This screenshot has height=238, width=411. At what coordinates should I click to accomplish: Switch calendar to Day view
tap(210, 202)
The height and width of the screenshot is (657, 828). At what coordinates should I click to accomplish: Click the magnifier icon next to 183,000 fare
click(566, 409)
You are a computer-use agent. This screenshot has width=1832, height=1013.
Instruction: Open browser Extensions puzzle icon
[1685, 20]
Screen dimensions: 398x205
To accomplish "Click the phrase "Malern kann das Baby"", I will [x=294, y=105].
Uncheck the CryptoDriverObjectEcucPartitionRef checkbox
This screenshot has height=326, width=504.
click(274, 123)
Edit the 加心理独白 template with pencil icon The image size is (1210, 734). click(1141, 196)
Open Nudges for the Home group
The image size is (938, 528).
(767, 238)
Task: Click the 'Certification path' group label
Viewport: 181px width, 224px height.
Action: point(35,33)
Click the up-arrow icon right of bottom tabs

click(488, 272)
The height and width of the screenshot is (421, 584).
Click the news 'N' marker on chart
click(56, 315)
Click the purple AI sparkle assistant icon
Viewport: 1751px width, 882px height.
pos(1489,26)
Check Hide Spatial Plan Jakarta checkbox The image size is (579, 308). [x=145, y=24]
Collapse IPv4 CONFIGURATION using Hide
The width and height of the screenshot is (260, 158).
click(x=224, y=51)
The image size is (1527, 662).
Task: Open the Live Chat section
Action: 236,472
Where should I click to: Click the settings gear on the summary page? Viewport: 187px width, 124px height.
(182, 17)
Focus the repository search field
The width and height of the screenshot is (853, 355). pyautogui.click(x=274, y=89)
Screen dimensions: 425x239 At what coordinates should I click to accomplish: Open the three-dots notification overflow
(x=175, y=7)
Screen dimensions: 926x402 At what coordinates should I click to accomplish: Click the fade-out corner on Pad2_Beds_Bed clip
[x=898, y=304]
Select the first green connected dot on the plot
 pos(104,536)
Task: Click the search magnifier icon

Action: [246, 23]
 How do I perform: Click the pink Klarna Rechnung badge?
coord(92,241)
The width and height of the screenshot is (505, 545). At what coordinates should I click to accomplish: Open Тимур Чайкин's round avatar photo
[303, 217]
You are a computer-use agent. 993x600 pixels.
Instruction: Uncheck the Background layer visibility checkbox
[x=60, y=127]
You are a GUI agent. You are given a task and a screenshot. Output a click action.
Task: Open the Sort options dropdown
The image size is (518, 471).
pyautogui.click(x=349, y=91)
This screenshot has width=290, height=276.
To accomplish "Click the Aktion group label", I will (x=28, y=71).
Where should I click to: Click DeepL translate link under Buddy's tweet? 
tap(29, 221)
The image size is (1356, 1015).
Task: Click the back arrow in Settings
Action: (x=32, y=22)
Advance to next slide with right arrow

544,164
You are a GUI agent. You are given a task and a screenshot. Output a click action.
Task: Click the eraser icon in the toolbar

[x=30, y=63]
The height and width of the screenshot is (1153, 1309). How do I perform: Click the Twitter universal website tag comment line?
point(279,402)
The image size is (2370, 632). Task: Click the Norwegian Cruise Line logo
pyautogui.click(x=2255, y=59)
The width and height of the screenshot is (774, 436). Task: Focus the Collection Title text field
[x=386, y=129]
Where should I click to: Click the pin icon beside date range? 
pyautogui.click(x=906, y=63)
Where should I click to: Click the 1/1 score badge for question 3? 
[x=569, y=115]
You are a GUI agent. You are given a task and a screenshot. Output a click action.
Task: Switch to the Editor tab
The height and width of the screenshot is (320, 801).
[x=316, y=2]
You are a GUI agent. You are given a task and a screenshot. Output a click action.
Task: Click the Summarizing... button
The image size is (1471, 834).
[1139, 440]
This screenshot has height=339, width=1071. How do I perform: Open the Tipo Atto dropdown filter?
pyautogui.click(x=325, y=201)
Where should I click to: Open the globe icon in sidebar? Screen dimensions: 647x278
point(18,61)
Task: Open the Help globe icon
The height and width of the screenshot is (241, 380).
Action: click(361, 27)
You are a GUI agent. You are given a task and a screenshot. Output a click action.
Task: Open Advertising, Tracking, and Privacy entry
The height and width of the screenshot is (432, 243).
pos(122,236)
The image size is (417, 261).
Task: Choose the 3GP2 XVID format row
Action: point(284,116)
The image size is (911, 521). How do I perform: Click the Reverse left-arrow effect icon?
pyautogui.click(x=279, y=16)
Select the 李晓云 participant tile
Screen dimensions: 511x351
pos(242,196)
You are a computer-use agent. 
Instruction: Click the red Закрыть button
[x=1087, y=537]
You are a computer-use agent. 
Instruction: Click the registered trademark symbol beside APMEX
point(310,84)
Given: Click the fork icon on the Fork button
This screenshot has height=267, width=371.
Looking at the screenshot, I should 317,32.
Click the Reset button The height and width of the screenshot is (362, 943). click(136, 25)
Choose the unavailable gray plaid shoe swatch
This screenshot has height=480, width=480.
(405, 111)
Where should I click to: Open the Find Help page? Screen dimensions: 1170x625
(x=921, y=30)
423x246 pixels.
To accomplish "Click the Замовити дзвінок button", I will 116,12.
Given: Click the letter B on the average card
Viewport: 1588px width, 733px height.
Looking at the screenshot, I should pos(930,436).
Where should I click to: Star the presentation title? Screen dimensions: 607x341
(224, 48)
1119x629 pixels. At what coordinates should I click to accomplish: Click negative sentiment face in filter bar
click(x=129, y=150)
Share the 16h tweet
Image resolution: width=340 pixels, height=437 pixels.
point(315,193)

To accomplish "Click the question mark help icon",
----------------------------------------
-- Exercise details --
Search the lines above for the string "computer", then show every one that has it.

-- Solution to this task --
You are a computer-use agent. This screenshot has width=1832, height=1013.
You are a computer-use agent. 993x600 pixels.
You are a computer-use agent. 
You are a computer-use agent. 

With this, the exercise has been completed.